REQUIRED WORK: All lines from the one containing "Image resolution: width=997" through the last line below must be duplicated exactly, with nothing outside that span.

[Collected data]
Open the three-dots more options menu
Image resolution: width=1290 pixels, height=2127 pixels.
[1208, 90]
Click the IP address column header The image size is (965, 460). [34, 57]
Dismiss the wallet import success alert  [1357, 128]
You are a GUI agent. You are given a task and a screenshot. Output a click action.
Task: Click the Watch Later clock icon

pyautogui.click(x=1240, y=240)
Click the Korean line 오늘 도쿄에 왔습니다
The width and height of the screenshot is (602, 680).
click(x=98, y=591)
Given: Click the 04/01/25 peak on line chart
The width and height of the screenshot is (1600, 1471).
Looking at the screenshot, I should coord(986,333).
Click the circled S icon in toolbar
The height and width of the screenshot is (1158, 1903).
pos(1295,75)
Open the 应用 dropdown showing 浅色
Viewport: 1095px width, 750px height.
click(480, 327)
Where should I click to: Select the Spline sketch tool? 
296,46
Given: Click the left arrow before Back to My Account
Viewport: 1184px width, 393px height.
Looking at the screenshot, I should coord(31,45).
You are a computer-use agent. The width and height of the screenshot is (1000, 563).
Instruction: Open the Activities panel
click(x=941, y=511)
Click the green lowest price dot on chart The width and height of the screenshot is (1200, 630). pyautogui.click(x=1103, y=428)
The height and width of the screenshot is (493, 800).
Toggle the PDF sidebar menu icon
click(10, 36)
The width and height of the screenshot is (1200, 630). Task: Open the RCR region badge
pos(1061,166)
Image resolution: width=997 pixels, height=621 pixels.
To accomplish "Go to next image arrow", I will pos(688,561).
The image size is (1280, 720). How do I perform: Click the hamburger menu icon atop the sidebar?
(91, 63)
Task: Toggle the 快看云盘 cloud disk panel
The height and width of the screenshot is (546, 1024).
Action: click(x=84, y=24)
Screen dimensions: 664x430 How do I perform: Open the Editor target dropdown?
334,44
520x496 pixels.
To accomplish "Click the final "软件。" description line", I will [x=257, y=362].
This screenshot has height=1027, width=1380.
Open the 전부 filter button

ANSWER SECTION:
Image resolution: width=997 pixels, height=621 pixels.
To accomplish "Go to next image arrow", I will pos(688,561).
The image size is (1280, 720). How do I perform: Click the hamburger menu icon atop the sidebar?
(91, 63)
Task: Toggle the 快看云盘 cloud disk panel
The height and width of the screenshot is (546, 1024).
Action: click(x=84, y=24)
Screen dimensions: 664x430 How do I perform: Open the Editor target dropdown?
334,44
520x496 pixels.
To accomplish "Click the final "软件。" description line", I will [x=257, y=362].
This screenshot has height=1027, width=1380.
Open the 전부 filter button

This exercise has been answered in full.